--- start of Source ---

Changing My Religion at the McAllen, Texas Library
Growing up in Mission, Texas in the early 1970s, I was confused. Born into a Jewish family, I wound up attending a Southern Baptist church from a very young age after my parents divorced. By the time I hit my teens, I agonized over whether I was a Christian or a Jew, or could I be both? No other Jews lived in my very conservative town on the Rio Grande; the nearest synagogue, Temple Emanu-el, was five miles away in McAllen. My mother was estranged from the temple, where my parents had been married.
I had no outlets for my questions. I didn’t feel I could talk to teachers or other adults who would understand. I felt I couldn’t talk to my mother. In desperation, I turned to the libraries in Mission and, especially, McAllen. In them, I found books that introduced me to Judaism. As I wrote in my journal on September 7, 1974:
Jew. Christian. Me. Life. The raw stuff of a diary, of a life. My life. I have temporarily concluded that to be a Jew, one must be a Jew. It’s not a Jew-when-it-suits-me proposition. I am out of place at the First Baptist Church of Mission. Something doesn’t fit, I have forced myself to see the facts. Like Dad said, I can’t run away from what I am. . . . This morning I spent some time in the Jewish section of the McAllen Public Library, reading. Despite statements to the contrary, there are differences of gigantic proportion between my two faiths.
The library’s religion section stocked books that answered questions straight up, a tonic to the earnest evangelicals giving me their opinions of what Judaism was about. I read This is My God, by Herman Wouk, a favorite author since I had earlier read his World War II epics The Caine Mutiny and The Winds of War. Basic Judaism by Rabbi Milton Steinberg was a perfect introduction.
I also turned to fiction, such as The Chosen, In the Beginning and The Promise by Chaim Potok. Jewish literature mingled with other classics. From October 27, 1974:
Friday I went to the public library and got a very challenging book, James Joyce’s A Portrait of the Artist as a Young Man. It might be hard reading but someday it will pay off. Serious reading it is. The Chosen and The Promise were easy, aw-shucks diversions. Plus, I need something heavy to keep the cranium a-sparkling.
The explorations continued throughout high school. On March 3, 1976:
I turned in my philosophy books for two volumes on Judaism. One was The Jewish Catalog, a counter-culture volume like the Whole Earth Catalog, dealing with Orthodoxy for fun – living on the commune, knitting kippahs, making candles, not exactly my brand. I also got David de Sola Pool’s Why I am a Jew, an introduction. I wanted another, by a rabbi, called Letters to Jewish College Students, but I could not find it.

--- end of Source ---
--- start of Dataset section ---

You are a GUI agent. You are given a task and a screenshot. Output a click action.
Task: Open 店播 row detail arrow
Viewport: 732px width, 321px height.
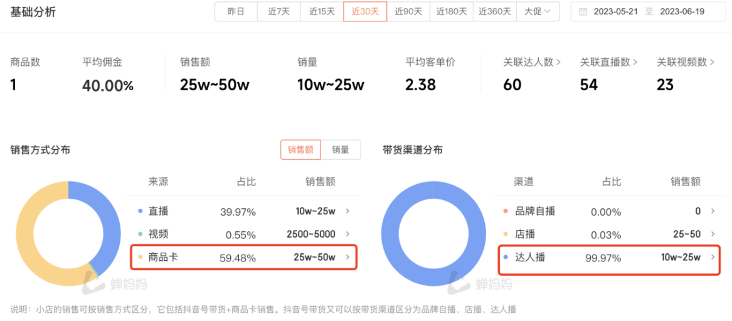(713, 234)
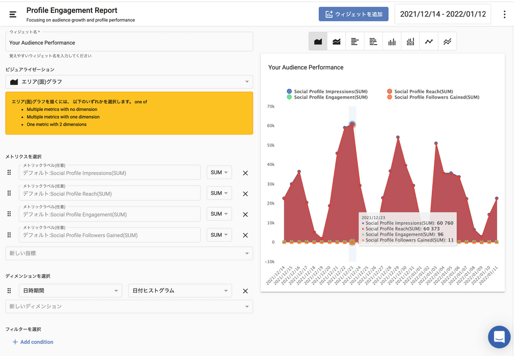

--- end of Dataset section ---

**Stated problem**
Can you write out, word for word, the passage of the McAllen library essay that runs from "Changing My Religion" up to and including "had been married."?

**Response to this task**
Changing My Religion at the McAllen, Texas Library
Growing up in Mission, Texas in the early 1970s, I was confused. Born into a Jewish family, I wound up attending a Southern Baptist church from a very young age after my parents divorced. By the time I hit my teens, I agonized over whether I was a Christian or a Jew, or could I be both? No other Jews lived in my very conservative town on the Rio Grande; the nearest synagogue, Temple Emanu-el, was five miles away in McAllen. My mother was estranged from the temple, where my parents had been married.